__TASK DETAILS__: Word for word, reproduce every record in the listing below.

────────

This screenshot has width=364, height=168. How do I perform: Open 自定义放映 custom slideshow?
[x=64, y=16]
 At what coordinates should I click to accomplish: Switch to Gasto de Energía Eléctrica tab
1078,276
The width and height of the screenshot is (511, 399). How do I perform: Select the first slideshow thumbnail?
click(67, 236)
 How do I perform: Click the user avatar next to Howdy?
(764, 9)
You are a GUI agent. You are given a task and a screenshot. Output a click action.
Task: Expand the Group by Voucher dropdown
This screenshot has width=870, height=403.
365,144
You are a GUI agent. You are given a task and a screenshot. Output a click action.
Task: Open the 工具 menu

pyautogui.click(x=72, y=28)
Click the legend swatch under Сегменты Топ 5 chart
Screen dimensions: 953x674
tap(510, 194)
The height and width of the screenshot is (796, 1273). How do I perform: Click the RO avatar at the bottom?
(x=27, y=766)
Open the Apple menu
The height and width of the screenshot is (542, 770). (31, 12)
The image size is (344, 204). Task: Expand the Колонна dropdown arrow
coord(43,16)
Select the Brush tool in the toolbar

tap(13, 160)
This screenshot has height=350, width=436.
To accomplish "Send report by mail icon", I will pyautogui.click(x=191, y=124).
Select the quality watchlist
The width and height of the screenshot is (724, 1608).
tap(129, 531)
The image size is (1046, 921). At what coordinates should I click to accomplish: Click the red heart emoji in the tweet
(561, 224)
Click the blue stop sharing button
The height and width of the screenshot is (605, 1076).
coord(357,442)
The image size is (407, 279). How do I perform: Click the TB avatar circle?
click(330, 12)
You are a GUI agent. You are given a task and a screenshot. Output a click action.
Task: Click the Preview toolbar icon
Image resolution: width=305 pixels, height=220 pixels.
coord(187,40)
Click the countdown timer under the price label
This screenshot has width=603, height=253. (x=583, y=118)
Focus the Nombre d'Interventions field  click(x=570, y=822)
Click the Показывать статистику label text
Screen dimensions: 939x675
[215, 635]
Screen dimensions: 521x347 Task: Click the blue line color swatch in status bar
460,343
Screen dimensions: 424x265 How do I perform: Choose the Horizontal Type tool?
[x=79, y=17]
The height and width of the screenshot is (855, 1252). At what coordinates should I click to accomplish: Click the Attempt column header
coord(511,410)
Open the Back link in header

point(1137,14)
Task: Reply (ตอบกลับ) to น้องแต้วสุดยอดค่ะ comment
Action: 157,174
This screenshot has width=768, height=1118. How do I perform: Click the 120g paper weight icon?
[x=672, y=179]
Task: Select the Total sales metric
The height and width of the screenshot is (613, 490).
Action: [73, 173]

────────

__RESULT BELOW__:
This screenshot has width=364, height=168. How do I perform: Open 自定义放映 custom slideshow?
[x=64, y=16]
 At what coordinates should I click to accomplish: Switch to Gasto de Energía Eléctrica tab
1078,276
The width and height of the screenshot is (511, 399). How do I perform: Select the first slideshow thumbnail?
click(67, 236)
 How do I perform: Click the user avatar next to Howdy?
(764, 9)
You are a GUI agent. You are given a task and a screenshot. Output a click action.
Task: Expand the Group by Voucher dropdown
This screenshot has width=870, height=403.
365,144
You are a GUI agent. You are given a task and a screenshot. Output a click action.
Task: Open the 工具 menu

pyautogui.click(x=72, y=28)
Click the legend swatch under Сегменты Топ 5 chart
Screen dimensions: 953x674
tap(510, 194)
The height and width of the screenshot is (796, 1273). How do I perform: Click the RO avatar at the bottom?
(x=27, y=766)
Open the Apple menu
The height and width of the screenshot is (542, 770). (31, 12)
The image size is (344, 204). Task: Expand the Колонна dropdown arrow
coord(43,16)
Select the Brush tool in the toolbar

tap(13, 160)
This screenshot has height=350, width=436.
To accomplish "Send report by mail icon", I will pyautogui.click(x=191, y=124).
Select the quality watchlist
The width and height of the screenshot is (724, 1608).
tap(129, 531)
The image size is (1046, 921). At what coordinates should I click to accomplish: Click the red heart emoji in the tweet
(561, 224)
Click the blue stop sharing button
The height and width of the screenshot is (605, 1076).
coord(357,442)
The image size is (407, 279). How do I perform: Click the TB avatar circle?
click(330, 12)
You are a GUI agent. You are given a task and a screenshot. Output a click action.
Task: Click the Preview toolbar icon
Image resolution: width=305 pixels, height=220 pixels.
coord(187,40)
Click the countdown timer under the price label
This screenshot has width=603, height=253. (x=583, y=118)
Focus the Nombre d'Interventions field  click(x=570, y=822)
Click the Показывать статистику label text
Screen dimensions: 939x675
[215, 635]
Screen dimensions: 521x347 Task: Click the blue line color swatch in status bar
460,343
Screen dimensions: 424x265 How do I perform: Choose the Horizontal Type tool?
[x=79, y=17]
The height and width of the screenshot is (855, 1252). At what coordinates should I click to accomplish: Click the Attempt column header
coord(511,410)
Open the Back link in header

point(1137,14)
Task: Reply (ตอบกลับ) to น้องแต้วสุดยอดค่ะ comment
Action: 157,174
This screenshot has width=768, height=1118. How do I perform: Click the 120g paper weight icon?
[x=672, y=179]
Task: Select the Total sales metric
The height and width of the screenshot is (613, 490).
Action: [73, 173]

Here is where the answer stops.